Aims of Ford Government's e-Learning Initiatives Exposed

The Ontario government has claimed that it wants to bring in e-learning courses, which will be mandatory for students to graduate, as a way of preparing them for the modern world and for post-secondary education. However, on January 13, the Toronto Star reported that it had obtained confidential documents that clearly reveal that the overall plan of the Ontario government is to use e-learning to cut funding to school boards and to sell e-learning courses to other jurisdictions and to international students. This includes creating a new entity to maintain and create a catalogue of "gold standard" online courses in English and French so that "maximum revenue generation may be realized."

The plan, directed by the Ministry of Education, is "to develop [a] business model to make available and market Ontario's online learning system to out-of-province and international students and examine feasible options for selling licensing rights to courses/content to other jurisdictions."

Under the heading "cost saving and revenue generation," the document noted that "the system does not generate any revenue for the province" and warned "costs for creation of online learning tools and resources may be duplicated across multiple delivery partners." This itself is pure disinformation. Educated youth generate billions in revenue for the businesses they work for. This must not only be recognized but new arrangements are needed to realize the wealth created through education as public revenue.

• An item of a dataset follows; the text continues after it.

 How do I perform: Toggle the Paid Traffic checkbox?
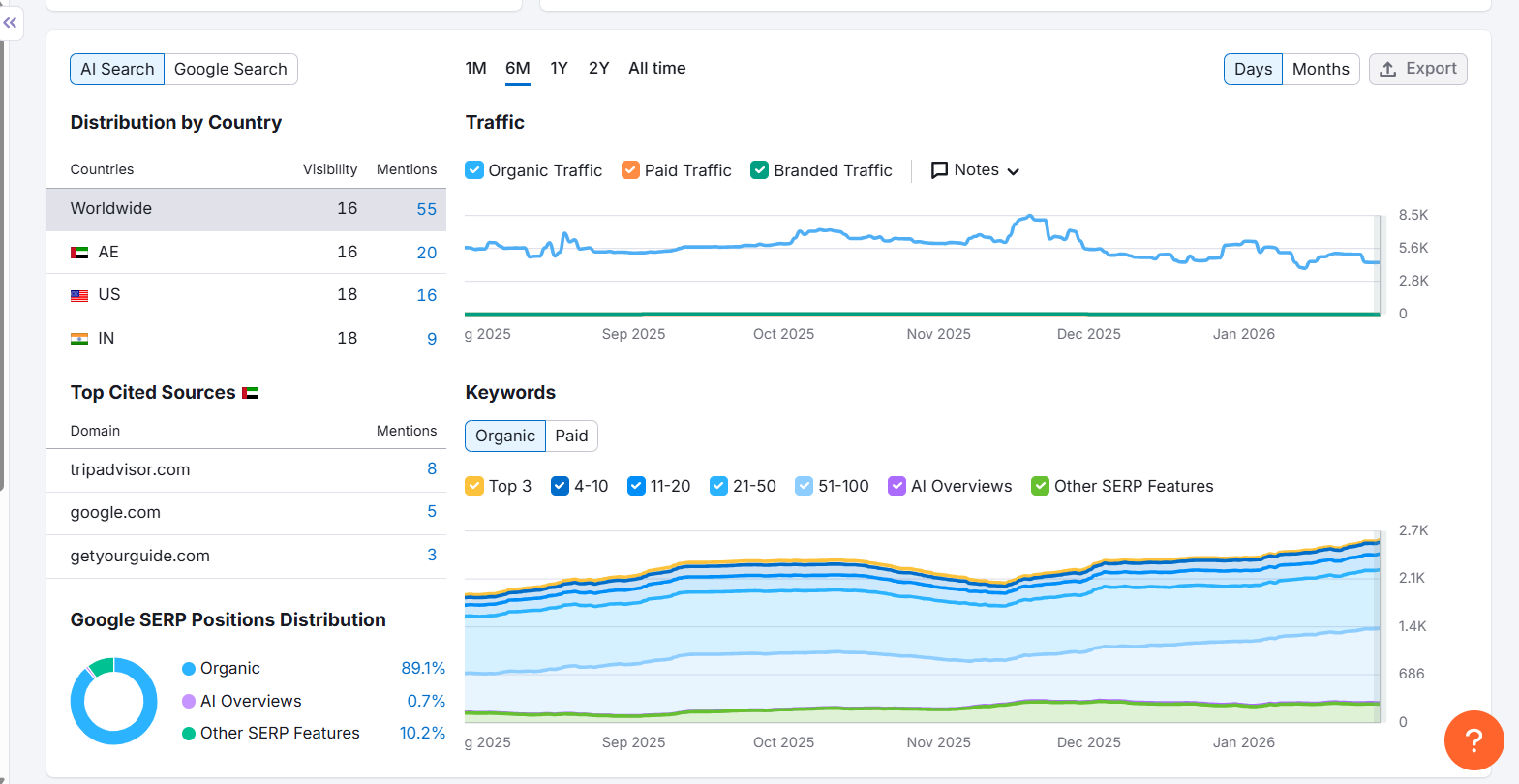point(630,170)

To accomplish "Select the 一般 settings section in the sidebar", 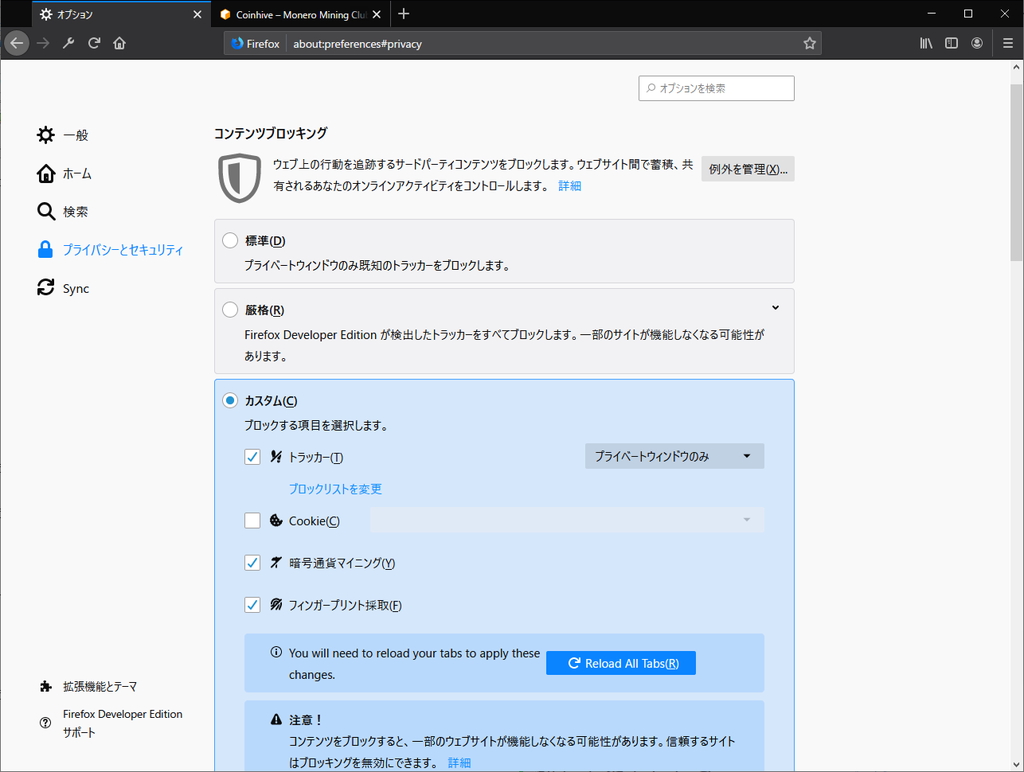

The plan showed that the Ford government had originally thought to make e-learning courses optional while at the same time slashing funding to public boards, essentially forcing them to gradually offer a minimum number of e-learning courses that would increase over time.

The government did not dispute the authenticity of the internal document, which is not dated but was written between March 16, 2019 and summer's end, according to time references in the text.

"We remain committed to building a world-leading online learning system to strengthen Ontario students' competencies in the modern economy," Education Minister Stephen Lecce's office said.

"We are proceeding with developing and implementing a made-in-Ontario program that will ensure student flexibility, technological literacy and a vast selection of courses, through two mandatory courses over the lifetime of a student's high school career," the statement added.

The confidential document stated the plan was for the education ministry to "closely monitor uptake of online learning over the first four years of implementation, assess the feasibility of making online learning mandatory for credit accumulation" toward an Ontario secondary school diploma.

"School boards will be required to meet progressively increasing minimum targets for student enrollment in online learning courses; optional enrollment at the individual student level," the plan stated.

The plan calls for $34.8 million less in funding to school boards in the school year starting September 2020, $55.8 million less in 2021, $56.7 million less in 2022 and $57.4 million less in the 2023-2024 school year.

After that, there would be "continued cost saving of $57.4 million annually with full catalogue of online 'gold standard' courses," the plan predicted.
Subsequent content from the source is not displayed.